MMR vaccine could prevent worst symptoms of COVID-19

There is growing evidence to suggest that using existing vaccines could be beneficial against COVID-19 — even though they are not specific to the novel coronavirus SARS-CoV-2.

There is growing evidence to suggest that using existing vaccines could be beneficial against COVID-19 — even though they are not specific to the novel coronavirus SARS-CoV-2.

Several clinical trials are taking place around the world to test whether using the BCG (Bacillus Calmette–Guérin) vaccine, which protects against tuberculosis (TB), could be effective in COVID-19.

Scientists think that the vaccine could boost a person’s immune response, reduce their levels of SARS-CoV-2, and lessen the symptoms associated with COVID-19.

A new report published in the American Society for Microbiology’s journal mBio suggests that the MMR vaccine, which is routinely administered in childhood, could serve a similar purpose.

The researchers behind the article suggest that the vaccine could dampen the severe inflammation associated with COVID-19 and mortality, and propose a clinical trial for healthcare workers.

Training the immune system

The type of vaccines that have an effect against unrelated infectious are called live attenuated vaccines. This means they contain real viruses or bacteria that scientists have weakened in a laboratory.

Studies show that these vaccines protect against other infections by ‘training’ the immune system in a non-specific way.

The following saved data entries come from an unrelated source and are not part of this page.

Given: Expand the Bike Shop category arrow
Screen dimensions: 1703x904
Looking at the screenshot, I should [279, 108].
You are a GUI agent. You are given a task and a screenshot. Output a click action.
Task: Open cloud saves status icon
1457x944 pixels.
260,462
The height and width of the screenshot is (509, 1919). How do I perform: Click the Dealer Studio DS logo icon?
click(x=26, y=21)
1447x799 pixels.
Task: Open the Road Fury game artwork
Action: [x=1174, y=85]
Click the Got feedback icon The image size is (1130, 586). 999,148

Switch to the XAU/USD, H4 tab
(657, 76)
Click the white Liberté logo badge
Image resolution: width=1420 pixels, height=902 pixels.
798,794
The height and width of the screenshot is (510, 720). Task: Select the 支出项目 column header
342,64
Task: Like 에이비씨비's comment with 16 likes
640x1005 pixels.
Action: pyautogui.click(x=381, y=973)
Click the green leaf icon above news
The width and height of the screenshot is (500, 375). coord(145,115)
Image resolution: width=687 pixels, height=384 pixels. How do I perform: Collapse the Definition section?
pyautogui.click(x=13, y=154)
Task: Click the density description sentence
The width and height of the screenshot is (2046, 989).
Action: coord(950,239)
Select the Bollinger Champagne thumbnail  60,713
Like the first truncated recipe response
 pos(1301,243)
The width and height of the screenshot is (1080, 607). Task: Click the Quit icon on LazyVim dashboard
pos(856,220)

This type of non-specific immune response is the first line of defense against infection and is called the innate immune response.

“Live attenuated vaccines seemingly have some nonspecific benefits as well as immunity to the target pathogen,” explains co-author of the new paper Dr. Paul Fidel, Jr., Associate Dean for Research at Louisiana State University Health School of Dentistry in New Orleans.

Dr. Fidel, together with Dr. Mairi Noverr, Professor of Microbiology & Immunology at Tulane University School of Medicine in New Orleans, suggest that the protection afforded by these vaccines is due to myeloid-derived suppressor cells, or MDSCs, a type of immune cell that comes from bone marrow.

Scientists have shown that these cells can reduce inflammation and mortality in mouse models of infection. In their own research, Drs. Fidel and Noverr have shown that vaccination with a live-attenuated fungus may protect against sepsis thanks to MDSCs.